Given exercise 1 ::
According to the Sarah Hearst Black biography, where was she born?

#### Source extract ####

Sarah Hearst Black (May 4, 1846 – ?) was an American social reformer in the temperance movement. She lived a life of self-denial as a home missionary's wife in Kansas, Nebraska, and Idaho, and served as president of the Woman's Christian Temperance Union (WCTU) in Nebraska.

Early years
Sarah Hearst was born on a farm near Savannah, Ohio, May 4, 1846. Her father's family removed from Pennsylvania to that farm when he was 14 years of age, and Black grew up there. Her ancestors were Scotch-Irish people, all of them members of the Presbyterian Church. Her mother's maiden name was Townsley. Black first attended school in a typical red school-house situated on a corner of her father's farm. At 13 years of age, she began to attend school in Savannah Academy, where she completed a regular course of study. She made a public profession of religion in her 15 year and soon after became a teacher in the Sunday school.

####

Given exercise 2 ::
Copy out all of the records below word for word, but leave out the pictures.

#### Input ####

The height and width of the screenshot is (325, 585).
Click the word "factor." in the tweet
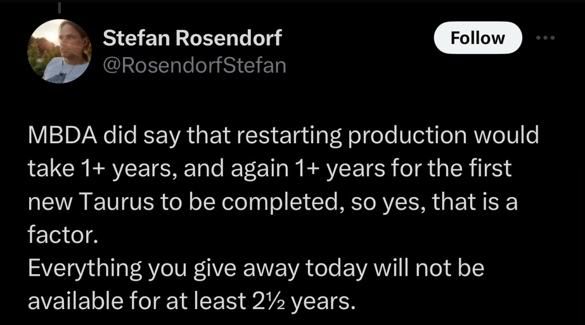pos(63,234)
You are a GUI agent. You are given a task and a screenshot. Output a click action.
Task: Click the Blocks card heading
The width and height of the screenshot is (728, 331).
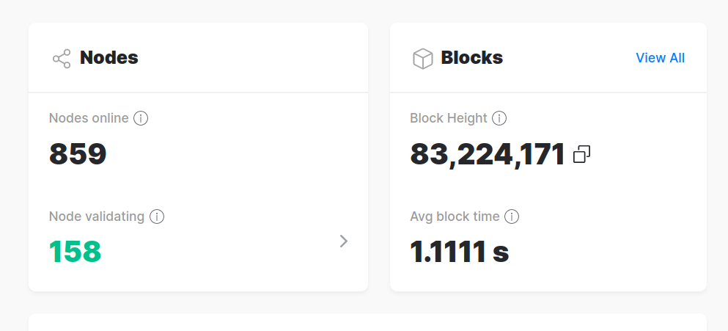pos(471,58)
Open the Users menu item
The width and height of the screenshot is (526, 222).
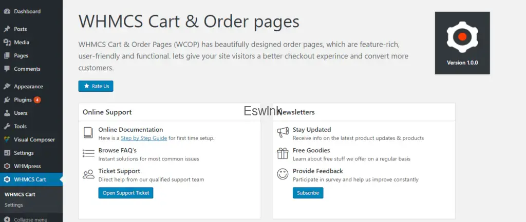tap(21, 113)
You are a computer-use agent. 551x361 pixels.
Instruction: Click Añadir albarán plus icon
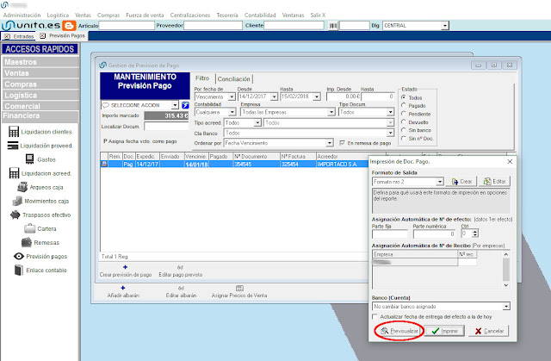click(x=123, y=288)
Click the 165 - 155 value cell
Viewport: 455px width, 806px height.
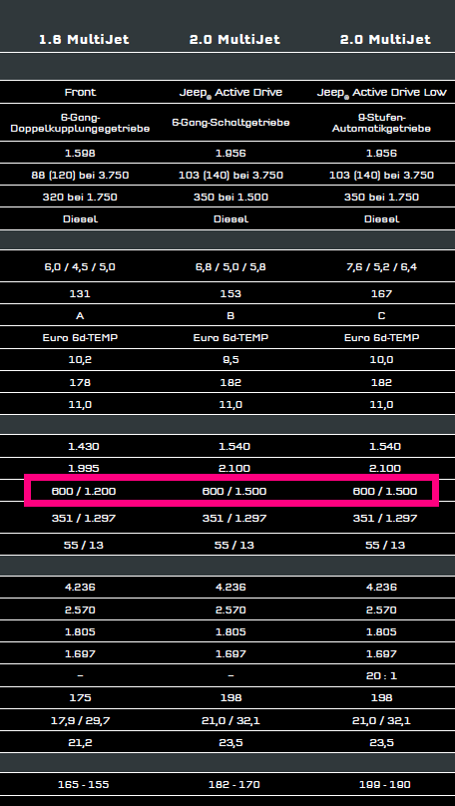click(x=84, y=784)
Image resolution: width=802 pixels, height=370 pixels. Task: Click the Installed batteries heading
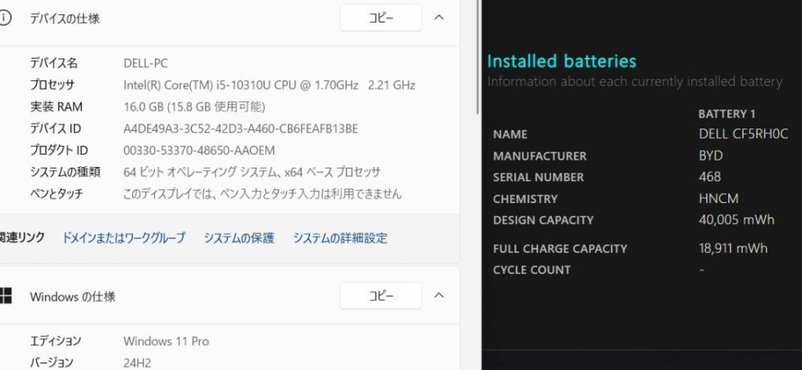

####

Task solution 1 ::
On a farm near Savannah, Ohio.

Task solution 2 ::
The height and width of the screenshot is (325, 585).
Click the word "factor." in the tweet
pos(63,234)
You are a GUI agent. You are given a task and a screenshot. Output a click action.
Task: Click the Blocks card heading
The width and height of the screenshot is (728, 331).
pos(471,58)
Open the Users menu item
The width and height of the screenshot is (526, 222).
tap(21, 113)
You are a computer-use agent. 551x361 pixels.
Instruction: Click Añadir albarán plus icon
click(x=123, y=288)
Click the 165 - 155 value cell
Viewport: 455px width, 806px height.
click(x=84, y=784)
Image resolution: width=802 pixels, height=370 pixels. Task: Click the Installed batteries heading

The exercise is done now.